One of the biggest choices you face when you file your income tax return is whether to claim the standard deduction or to itemize to minimize your IRS payment. The itemized deductions list includes home mortgage interest, state and local income taxes or sales taxes, real estate and property tax, gifts to charities, casualty and theft losses, medical and employee business expenses, and certain miscellaneous itemized deductions.
Some of these deductions, however, have limits. For example, your charitable contributions can’t exceed 50 percent of your adjusted gross income. And your medical expenses are deductible only to the extent they exceed 10 percent of your adjusted gross income — or 7.5 percent if you’re 65 or older.
Read on to learn everything you need about the best and worst ways to itemize deductions. Being prepared before you tackle your taxes is the perfect way to ensure a smooth, accurate process.
1. Best: Itemize When Itemized Deductions Exceed Your Standard Deduction
Itemize your deductions only if the total of your itemized deductions exceeds the value of your standard tax deduction. The standard deduction varies depending on your filing status. The standard deductions for 2017 are:
- Single: $6,350
- Head of Household: $9,350
- Married Filing Jointly or Qualifying Widow(er): $12,700
- Married Filing Separately: $6,350
If you’re married filing separately, you and your spouse must file the same way. One spouse cannot claim the standard deduction if the other itemizes.

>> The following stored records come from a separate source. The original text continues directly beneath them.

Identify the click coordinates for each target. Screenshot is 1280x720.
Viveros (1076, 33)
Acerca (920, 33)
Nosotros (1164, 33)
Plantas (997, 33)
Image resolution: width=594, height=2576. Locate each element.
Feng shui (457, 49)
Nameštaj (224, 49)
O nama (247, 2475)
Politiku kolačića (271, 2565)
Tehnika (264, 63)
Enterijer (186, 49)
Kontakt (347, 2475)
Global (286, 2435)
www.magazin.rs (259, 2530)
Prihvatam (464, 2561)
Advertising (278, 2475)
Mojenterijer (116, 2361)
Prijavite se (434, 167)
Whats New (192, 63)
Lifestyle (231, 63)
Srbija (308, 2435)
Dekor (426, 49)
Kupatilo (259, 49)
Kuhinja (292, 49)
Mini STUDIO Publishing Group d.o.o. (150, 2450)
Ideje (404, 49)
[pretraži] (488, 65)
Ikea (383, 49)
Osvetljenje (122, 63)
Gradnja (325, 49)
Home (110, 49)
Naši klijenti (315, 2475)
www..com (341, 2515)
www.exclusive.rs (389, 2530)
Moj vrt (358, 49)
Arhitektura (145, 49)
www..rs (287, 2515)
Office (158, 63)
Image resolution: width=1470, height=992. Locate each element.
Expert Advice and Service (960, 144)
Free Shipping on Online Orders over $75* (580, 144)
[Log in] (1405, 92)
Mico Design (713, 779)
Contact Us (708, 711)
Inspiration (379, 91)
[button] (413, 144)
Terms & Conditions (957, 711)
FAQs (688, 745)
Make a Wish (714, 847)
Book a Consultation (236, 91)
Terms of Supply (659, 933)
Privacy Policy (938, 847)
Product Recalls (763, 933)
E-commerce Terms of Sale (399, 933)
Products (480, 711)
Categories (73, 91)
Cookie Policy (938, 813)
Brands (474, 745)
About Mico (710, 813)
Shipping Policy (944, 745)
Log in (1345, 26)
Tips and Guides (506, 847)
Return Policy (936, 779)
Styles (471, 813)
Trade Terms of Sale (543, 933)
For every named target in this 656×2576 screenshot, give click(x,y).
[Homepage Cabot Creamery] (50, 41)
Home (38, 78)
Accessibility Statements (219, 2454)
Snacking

2. Worst: Some Itemized Deductions Are Disallowed With Alternative Minimum Tax
If you’re stuck paying the alternative minimum tax — a tax designed to prevent people from claiming so many deductions they don’t pay taxes — you can’t claim most itemized deductions. For example, if you’re subject to the AMT, you’re not allowed to deduct taxes, miscellaneous deductions that are subject to the 2 percent threshold, or mortgage interest on a home equity loan or line of credit that you didn’t use to buy, build, or improve your main or second home.
3. Best: Keep Records to Justify All Itemized Deductions
You should keep records for all your deductions in case the Internal Revenue Service audits your return. Some deductions come with tax forms that report the amount you can deduct. For example, you get your mortgage interest reported to you on Form 1098. For other deductions, like medical expenses and charitable donations, you’ll need to get receipts.
4. Worst: Inflate Your Deductions
When you’re filing your taxes, you might be tempted to inflate your deductions or claim deductions for which you don’t actually qualify. The IRS, however, is on the lookout for taxpayers who inflate their deductions — the practice even appears on the IRS list of Dirty Dozen tax scams.
If you’re tempted to claim you made more charitable contributions or paid extra in medical expenses, don’t. Penalties for falsely claiming deductions can include your having to pay 20 percent of the amount disallowed and 75 percent of the amount owed and a $5,000 penalty for filing a frivolous tax return. In addition, you might face criminal charges.
5. Best: Lump Itemized Tax Write-Offs Into a Single Calendar Year
You can deduct only certain miscellaneous deductions that exceed 2 percent of your adjusted gross income, including tax return fees — whether you pay an accountant or file taxes online — and employee business expenses that are not reimbursed. If you know you’re going to take work-related education classes that you could pay for either in December or January — and you already have enough miscellaneous expenses to exceed the 2 percent threshold — pay for them in December and increase your deduction. Similarly, if you’re on the cusp of being able to itemize each year, consider lumping all of your charitable giving into one calendar year, itemizing taxes that year and claiming the standard deduction the following year.
6. Worst: Incurring Additional Expenses to Justify Itemizing
When you claim a tax deduction, you don’t get a dollar back for every dollar of the deduction amount. Instead, your savings equal your marginal tax rate times your deduction amount.
For example, if you fall in the 25 percent tax bracket, you save 25 cents on your taxes for every dollar of itemized deductions you claim. That’s great if have to spend the money anyway, but don’t incur an extra dollar of expenses just to save a quarter.